**JOBS**:
1) In the graph data structure text, what makes two vertices adjacent?
2) Please retype the graph data structure text, starting with "And the answer" and going on through "vertices of the graph.".

**EXTRACTED TEXT**:
# # #
Data Structures: Graph
Have you ever wondered how does connections work on LinkedIn or any other social media? How does GPS navigation systems or Google Maps Platform work on suggesting us the routes? How do we get recommendations on various e-commerce websites, under the category of ‘Recommended for you’?
And the answer is Graph!! Graph is a non-linear data structure, in simple words ‘A graph is a set of vertices and a collection of edges that each connect a pair of vertices.’
Before moving any further let’s take a look at some basic graph terminologies:
- Vertex: Each node is represented as a vertex of a graph. In the following example the black dots are the vertices of the graph.
- Edge: Edge is the line which connects two vertices of a graph, it can be thought of as a path from one vertex to another vertex ( more on that later). In the following example the black lines connecting the vertices are the edges of the graph.
- Adjacency: Two node or vertices are the adjacent if they are connected to each other through an edge.
# # #
[Records excerpted from a collection]
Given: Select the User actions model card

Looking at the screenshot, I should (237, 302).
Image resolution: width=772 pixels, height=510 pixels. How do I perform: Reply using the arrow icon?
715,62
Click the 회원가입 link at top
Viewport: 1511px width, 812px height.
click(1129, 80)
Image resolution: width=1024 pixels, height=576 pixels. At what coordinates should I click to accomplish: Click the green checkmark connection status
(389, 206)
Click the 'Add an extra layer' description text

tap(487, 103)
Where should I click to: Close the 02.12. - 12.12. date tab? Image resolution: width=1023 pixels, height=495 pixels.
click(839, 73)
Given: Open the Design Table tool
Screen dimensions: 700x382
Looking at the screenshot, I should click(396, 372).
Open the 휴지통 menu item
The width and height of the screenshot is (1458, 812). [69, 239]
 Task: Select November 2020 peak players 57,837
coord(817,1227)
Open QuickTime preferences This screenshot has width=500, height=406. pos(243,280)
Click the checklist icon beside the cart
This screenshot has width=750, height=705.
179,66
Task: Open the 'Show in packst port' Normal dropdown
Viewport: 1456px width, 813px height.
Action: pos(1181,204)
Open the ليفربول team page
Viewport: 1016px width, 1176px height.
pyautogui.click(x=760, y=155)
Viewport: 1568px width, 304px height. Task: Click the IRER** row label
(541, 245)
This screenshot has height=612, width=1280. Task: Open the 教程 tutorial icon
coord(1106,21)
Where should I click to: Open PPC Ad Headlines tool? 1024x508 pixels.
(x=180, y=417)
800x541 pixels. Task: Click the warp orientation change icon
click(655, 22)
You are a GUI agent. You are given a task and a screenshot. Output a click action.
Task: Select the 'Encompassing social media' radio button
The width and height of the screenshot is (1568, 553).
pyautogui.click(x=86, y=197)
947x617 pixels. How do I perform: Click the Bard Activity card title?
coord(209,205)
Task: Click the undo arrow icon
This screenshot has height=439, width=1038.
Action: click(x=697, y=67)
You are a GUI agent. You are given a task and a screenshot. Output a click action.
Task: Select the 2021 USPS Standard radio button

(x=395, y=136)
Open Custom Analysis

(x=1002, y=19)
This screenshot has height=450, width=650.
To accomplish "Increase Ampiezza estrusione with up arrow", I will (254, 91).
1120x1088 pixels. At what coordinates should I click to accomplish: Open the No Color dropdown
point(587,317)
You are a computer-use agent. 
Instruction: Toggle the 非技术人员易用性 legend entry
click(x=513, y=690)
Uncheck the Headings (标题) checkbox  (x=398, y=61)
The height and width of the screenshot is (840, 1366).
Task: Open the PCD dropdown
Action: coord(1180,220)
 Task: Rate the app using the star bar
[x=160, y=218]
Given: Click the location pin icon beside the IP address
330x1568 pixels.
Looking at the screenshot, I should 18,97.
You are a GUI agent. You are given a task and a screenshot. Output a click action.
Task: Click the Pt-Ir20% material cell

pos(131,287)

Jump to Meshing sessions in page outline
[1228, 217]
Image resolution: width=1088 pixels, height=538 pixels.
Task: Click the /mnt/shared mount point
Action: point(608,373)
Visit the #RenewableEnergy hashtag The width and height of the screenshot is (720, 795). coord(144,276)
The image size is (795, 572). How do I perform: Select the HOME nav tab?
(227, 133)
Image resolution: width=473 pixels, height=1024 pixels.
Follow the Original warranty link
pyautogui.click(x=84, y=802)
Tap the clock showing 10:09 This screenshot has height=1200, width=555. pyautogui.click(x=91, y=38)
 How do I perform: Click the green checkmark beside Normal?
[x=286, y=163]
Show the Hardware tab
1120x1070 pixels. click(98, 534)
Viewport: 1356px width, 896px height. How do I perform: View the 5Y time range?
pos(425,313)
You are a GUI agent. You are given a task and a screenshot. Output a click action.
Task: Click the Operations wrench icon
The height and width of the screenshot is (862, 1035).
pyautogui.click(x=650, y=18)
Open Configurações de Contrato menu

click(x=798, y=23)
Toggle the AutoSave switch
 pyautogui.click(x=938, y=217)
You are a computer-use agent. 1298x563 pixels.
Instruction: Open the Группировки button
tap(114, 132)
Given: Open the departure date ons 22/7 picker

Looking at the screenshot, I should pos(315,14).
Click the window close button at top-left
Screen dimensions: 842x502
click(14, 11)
# # #
**TASK ANSWERS**:
1) They are adjacent if an edge connects them to each other.

2)
And the answer is Graph!! Graph is a non-linear data structure, in simple words ‘A graph is a set of vertices and a collection of edges that each connect a pair of vertices.’
Before moving any further let’s take a look at some basic graph terminologies:
- Vertex: Each node is represented as a vertex of a graph. In the following example the black dots are the vertices of the graph.